Tabib Muda tidak memikirkan
dirinya. Ia malah memikirkan nasib Raja. Pikirnya, Raja kan hanya salah
membedakan antara warna biru dan ungu. Jika ada yang bertanya padanya warna
buah tomat tersebut, ia kan hanya perlu menjawab “ungu”, sekalipun baginya
tomat itu berwarna biru. Lalu, apa yang mesti Raja risaukan?
Lalu Tabib Muda teringat
kata-kata Sipir penjara ketika menirukan Raja. Raja tidak mau mengatakan warna
buah tomat yang dilihatnya adalah ungu. Karena di mata sang Raja buah itu
berwarna biru.
“Tentu saja, Raja hanya ingin
mengatakan apa yang dilihatnya. Raja ingin berkata jujur mengenai apa yang
dilihatnya. Sama seperti aku, aku hanya ingin jujur mengatakan tentang sakit
mata Sang Raja,” gumam Tabib Muda.
Sang Tabib Muda pun mulai
berpikir keras. Ia ingin sekali membantu Raja. Dalam keheningan suasana selnya,
Tabib Muda mendapatkan sebuah ide cemerlang.

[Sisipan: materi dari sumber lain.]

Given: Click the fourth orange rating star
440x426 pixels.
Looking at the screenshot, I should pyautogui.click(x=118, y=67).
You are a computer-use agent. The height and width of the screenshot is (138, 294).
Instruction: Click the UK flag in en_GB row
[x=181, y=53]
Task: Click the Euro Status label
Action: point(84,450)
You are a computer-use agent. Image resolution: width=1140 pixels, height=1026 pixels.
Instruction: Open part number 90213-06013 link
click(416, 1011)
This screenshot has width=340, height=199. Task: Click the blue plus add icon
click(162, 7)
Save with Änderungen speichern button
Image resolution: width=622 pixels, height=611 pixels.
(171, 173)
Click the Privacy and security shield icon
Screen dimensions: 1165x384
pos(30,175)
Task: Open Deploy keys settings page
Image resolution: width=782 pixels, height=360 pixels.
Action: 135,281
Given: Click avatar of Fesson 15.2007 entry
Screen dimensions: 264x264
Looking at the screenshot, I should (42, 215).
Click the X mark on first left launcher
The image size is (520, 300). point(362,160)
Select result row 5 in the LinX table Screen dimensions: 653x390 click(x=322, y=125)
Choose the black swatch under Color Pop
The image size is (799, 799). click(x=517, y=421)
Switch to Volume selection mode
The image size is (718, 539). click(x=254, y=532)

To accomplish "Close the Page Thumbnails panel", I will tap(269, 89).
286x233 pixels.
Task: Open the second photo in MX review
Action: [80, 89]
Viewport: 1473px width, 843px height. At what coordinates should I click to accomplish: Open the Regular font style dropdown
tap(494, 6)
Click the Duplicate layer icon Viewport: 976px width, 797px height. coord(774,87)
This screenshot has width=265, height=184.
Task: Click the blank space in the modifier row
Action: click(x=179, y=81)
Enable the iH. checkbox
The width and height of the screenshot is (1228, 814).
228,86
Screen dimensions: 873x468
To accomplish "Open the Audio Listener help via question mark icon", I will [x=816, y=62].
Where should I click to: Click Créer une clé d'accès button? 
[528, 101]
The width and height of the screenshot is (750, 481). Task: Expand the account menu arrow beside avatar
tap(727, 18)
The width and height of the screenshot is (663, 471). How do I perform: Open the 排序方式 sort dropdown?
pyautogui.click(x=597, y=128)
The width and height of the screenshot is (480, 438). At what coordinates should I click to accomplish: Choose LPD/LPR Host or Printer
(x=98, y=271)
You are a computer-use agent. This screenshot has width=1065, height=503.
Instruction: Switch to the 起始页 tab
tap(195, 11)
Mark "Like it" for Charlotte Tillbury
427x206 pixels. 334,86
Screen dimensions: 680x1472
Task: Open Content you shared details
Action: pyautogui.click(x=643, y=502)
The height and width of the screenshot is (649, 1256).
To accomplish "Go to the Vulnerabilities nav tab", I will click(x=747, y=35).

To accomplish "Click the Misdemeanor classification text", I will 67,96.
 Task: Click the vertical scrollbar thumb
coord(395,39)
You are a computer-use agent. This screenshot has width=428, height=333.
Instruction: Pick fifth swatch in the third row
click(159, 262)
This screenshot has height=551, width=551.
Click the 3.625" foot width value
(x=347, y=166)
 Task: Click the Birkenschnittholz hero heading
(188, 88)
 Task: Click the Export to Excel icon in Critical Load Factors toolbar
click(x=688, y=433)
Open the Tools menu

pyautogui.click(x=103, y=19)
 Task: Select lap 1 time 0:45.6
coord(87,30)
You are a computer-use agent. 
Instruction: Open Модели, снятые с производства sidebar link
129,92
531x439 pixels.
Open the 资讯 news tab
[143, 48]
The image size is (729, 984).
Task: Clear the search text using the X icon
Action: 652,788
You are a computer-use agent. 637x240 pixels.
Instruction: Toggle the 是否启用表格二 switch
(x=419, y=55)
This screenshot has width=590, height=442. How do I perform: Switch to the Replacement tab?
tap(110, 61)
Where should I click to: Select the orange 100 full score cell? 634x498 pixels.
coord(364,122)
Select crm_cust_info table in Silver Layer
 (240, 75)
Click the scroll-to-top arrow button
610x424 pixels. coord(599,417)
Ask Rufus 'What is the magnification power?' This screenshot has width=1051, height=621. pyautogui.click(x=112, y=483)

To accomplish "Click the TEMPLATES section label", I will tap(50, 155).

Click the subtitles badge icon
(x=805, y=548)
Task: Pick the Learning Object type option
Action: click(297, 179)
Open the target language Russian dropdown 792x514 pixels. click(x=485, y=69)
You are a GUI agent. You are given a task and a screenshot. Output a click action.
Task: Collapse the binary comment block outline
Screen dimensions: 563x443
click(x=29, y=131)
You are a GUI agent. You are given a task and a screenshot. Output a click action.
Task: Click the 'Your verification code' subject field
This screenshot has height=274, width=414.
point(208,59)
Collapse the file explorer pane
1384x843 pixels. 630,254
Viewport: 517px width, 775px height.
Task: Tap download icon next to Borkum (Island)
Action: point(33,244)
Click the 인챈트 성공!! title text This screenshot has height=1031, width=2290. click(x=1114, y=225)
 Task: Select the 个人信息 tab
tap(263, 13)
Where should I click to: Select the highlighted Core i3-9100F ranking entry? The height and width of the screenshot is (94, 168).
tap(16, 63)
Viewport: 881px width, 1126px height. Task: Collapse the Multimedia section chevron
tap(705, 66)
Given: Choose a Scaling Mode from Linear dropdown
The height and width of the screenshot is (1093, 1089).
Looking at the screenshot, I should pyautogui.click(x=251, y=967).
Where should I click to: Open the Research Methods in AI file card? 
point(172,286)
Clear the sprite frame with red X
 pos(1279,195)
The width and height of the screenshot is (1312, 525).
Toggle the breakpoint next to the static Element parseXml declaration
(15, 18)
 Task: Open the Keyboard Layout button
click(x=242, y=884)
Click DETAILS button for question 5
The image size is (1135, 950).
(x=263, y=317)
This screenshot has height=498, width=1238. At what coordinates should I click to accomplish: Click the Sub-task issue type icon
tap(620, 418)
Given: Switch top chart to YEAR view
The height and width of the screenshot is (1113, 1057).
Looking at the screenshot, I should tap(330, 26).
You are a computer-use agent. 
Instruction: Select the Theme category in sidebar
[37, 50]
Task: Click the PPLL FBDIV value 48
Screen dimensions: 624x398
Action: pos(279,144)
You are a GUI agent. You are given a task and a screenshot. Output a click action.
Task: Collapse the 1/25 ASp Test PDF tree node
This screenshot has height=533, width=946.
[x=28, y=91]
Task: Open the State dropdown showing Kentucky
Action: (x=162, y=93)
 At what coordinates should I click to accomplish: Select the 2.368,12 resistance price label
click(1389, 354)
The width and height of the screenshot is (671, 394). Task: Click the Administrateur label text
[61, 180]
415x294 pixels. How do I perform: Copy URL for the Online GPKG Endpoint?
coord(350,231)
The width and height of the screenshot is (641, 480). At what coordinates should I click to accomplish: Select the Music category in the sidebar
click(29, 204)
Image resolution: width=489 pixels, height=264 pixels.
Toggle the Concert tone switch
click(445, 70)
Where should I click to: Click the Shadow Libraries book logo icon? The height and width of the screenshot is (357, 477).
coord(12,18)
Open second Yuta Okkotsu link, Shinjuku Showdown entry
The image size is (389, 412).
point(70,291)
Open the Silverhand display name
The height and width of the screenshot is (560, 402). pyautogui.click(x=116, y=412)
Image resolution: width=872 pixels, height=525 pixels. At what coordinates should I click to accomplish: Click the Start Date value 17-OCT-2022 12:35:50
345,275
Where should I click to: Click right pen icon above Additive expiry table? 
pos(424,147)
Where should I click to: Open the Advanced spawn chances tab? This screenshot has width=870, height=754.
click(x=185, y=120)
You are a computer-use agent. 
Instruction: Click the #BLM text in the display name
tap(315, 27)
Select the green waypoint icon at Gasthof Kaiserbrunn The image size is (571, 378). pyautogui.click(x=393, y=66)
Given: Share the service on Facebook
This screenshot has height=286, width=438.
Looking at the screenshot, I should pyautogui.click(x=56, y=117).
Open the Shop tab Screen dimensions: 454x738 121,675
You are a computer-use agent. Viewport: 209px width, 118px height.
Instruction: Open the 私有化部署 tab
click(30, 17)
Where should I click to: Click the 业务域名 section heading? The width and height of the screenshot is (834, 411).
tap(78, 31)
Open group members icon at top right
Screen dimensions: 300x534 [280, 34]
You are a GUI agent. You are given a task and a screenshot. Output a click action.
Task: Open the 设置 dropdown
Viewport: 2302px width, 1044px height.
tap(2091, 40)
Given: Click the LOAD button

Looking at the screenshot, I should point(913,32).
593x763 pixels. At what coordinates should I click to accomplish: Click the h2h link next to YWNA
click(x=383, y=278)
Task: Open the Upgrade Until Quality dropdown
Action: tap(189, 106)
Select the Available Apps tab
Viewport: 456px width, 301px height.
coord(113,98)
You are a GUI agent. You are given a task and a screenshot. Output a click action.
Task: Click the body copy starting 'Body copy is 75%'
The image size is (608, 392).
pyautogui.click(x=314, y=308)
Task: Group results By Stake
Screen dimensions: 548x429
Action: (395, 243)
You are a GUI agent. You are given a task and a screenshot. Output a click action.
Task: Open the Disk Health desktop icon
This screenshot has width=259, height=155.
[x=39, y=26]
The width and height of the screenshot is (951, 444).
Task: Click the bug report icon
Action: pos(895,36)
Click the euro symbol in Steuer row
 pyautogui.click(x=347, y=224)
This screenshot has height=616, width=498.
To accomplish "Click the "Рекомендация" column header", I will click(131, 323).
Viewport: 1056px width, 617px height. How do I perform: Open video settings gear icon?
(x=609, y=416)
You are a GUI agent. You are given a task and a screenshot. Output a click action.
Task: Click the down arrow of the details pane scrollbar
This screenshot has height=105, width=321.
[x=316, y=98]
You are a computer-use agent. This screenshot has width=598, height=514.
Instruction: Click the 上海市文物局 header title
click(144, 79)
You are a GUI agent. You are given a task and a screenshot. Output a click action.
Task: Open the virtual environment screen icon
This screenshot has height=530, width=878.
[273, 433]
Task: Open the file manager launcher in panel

Setelah meyakinkan sipir penjara,
ia pun memperoleh izin dari Raja untuk menemui Raja dan mengungkapkan idenya.
Ketika Tabib Muda selesai memaparkan idenya, Raja Kumba manggut-manggut sembari
berpikir. Kemudian katanya, “Baiklah. Akan kucoba idemu.”
Ide Tabib Muda adalah seperti
ini.
Pada Pesta Sayur nanti, Raja Kumba
akan memamerkan semua buah tomat hasil kerja kerasnya. Termasuk tomat ungu
(namun tampak biru di mata Raja). Karena itu, Tabib Muda mengusulkan untuk
meletakkan kaca berwarna yang dapat memantulkan cahaya matahari ke arah tomat
ungu dan menyebabkan tomat tersebut berwarna biru, maka Raja akan melihatnya
berwarna ungu. Dengan begitu, ketika raja dari kerajaan lain akan berkata,
“Wah, tomat berwarna biru!”
“Oh, bukan. Ini tomat berwarna
ungu,” Raja Kumba akan menjawab demikian. Dan hatinya takkan gelisah. Karena
tomat yang tertimpa cahaya biru itu, akan tampak ungu di matanya.
“Oh, tentu saja. Ini pasti
pantulan cahaya dari kaca,” Raja dari kerajaan lain akan menyahut demikian.
Rencana Tabib Muda berhasil
dengan gemilang. Raja Kumba sungguh senang. Ia segera memerintahkan pembebasan
Tabib Muda dari penjara dan mengangkatnya menjadi Tabib Istana.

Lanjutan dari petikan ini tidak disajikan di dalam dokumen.